Problem statement: Please filter the data down to the lines that include the word "button" and copy them.

Information shown:
────────────────────
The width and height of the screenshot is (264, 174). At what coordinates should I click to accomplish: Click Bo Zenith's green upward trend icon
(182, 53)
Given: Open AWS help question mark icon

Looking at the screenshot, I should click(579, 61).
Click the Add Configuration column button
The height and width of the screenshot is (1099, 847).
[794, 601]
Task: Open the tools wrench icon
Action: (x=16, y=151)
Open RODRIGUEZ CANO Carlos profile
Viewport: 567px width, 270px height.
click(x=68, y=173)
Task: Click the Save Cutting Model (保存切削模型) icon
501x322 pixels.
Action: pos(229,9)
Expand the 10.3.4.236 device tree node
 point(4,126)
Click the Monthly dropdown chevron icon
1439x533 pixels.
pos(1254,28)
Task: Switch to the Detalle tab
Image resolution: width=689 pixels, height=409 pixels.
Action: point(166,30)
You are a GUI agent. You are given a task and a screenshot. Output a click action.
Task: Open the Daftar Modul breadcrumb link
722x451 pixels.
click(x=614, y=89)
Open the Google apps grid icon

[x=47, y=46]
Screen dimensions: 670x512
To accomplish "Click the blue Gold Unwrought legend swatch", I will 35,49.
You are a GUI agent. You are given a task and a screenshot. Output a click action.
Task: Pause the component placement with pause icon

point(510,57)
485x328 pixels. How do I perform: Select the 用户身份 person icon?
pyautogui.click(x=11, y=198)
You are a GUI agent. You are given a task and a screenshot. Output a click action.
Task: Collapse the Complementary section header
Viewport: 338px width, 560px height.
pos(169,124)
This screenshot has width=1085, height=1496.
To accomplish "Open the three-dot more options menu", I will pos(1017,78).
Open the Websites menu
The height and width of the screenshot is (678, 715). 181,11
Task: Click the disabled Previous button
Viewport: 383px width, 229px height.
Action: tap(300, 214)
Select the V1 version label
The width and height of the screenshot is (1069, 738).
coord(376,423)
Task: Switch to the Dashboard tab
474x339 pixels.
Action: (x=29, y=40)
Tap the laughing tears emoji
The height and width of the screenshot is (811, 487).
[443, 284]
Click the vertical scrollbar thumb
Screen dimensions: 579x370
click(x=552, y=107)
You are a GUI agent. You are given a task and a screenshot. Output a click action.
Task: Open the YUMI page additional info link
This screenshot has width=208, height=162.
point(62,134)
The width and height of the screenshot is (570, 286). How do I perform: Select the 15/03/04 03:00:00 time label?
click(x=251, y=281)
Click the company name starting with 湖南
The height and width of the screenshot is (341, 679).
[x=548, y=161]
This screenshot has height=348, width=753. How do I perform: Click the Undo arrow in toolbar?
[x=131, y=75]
────────────────────
Exercise result:
Click the Add Configuration column button
Task: Click the disabled Previous button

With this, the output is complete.